# PROBLEM TO WORK ON
Copy each line from the entries that the word "will" appears in.

GIVEN DATA Block Start

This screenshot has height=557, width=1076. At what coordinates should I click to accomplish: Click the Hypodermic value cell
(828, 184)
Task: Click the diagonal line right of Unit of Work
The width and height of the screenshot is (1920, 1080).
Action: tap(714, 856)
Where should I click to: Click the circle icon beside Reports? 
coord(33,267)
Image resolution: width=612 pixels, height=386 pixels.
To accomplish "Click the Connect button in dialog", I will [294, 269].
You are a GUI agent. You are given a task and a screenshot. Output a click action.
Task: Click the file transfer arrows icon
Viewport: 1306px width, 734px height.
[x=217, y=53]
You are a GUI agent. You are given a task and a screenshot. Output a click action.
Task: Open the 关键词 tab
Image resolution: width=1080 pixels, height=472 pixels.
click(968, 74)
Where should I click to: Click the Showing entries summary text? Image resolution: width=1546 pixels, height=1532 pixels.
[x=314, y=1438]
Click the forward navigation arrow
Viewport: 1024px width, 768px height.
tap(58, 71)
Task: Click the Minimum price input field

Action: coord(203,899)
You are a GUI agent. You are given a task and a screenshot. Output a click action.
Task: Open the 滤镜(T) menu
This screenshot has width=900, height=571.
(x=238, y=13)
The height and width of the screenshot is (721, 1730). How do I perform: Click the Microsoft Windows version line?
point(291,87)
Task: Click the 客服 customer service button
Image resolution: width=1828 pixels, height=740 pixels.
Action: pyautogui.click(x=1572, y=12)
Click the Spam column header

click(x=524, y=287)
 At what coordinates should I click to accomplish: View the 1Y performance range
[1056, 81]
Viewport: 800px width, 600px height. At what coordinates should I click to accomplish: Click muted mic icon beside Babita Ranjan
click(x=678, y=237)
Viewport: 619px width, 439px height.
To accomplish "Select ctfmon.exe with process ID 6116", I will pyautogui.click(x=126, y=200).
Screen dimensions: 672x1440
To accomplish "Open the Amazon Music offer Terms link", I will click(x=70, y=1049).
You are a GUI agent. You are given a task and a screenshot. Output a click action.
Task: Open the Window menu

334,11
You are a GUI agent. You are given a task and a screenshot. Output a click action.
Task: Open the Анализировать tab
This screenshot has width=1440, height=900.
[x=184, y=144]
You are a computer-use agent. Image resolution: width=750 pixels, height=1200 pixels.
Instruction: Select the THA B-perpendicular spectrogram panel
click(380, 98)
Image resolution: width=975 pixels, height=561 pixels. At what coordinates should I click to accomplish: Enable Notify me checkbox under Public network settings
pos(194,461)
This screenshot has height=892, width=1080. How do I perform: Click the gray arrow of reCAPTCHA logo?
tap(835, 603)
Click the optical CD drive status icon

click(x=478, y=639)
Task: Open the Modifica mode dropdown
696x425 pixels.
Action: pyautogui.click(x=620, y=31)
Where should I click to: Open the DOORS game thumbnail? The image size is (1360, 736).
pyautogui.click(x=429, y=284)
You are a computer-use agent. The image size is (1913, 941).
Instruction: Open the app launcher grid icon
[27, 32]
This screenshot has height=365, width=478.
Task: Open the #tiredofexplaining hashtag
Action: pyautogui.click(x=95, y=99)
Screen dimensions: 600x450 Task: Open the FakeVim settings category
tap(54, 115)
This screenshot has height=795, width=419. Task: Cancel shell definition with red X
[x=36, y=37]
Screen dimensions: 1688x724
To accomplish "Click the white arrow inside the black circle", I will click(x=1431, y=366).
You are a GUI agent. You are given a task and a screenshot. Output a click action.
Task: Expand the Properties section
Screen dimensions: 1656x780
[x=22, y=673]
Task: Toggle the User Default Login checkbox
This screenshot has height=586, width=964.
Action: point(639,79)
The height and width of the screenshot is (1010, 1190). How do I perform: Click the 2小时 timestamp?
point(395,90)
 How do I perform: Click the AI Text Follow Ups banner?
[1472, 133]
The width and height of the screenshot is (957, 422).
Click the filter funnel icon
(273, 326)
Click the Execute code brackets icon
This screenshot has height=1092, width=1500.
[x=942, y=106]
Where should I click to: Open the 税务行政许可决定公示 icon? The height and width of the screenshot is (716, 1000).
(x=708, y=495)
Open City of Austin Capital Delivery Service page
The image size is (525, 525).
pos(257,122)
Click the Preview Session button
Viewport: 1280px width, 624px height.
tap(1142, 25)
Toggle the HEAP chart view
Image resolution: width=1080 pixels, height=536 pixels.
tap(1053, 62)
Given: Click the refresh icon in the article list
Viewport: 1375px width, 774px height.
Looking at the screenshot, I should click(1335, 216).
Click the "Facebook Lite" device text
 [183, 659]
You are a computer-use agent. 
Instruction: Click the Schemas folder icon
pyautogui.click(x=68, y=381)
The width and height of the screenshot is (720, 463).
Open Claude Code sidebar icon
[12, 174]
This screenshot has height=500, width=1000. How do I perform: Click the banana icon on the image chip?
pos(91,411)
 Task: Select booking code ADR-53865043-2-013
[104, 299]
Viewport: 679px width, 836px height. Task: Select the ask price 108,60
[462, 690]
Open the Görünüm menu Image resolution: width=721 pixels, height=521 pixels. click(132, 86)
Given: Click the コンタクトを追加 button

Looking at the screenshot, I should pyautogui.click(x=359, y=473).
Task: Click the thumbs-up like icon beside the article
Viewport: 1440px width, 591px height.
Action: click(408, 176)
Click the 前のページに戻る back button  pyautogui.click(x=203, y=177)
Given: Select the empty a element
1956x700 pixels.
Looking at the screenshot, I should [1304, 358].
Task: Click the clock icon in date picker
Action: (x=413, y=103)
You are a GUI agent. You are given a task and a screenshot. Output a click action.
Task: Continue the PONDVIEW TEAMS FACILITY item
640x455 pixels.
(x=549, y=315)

GIVEN DATA Block End

# EXERCISE SOLUTION
To accomplish "Click the Connect button in dialog", I will [294, 269].
To accomplish "Select ctfmon.exe with process ID 6116", I will pyautogui.click(x=126, y=200).
To accomplish "Open the Amazon Music offer Terms link", I will click(x=70, y=1049).
To accomplish "Click the white arrow inside the black circle", I will click(x=1431, y=366).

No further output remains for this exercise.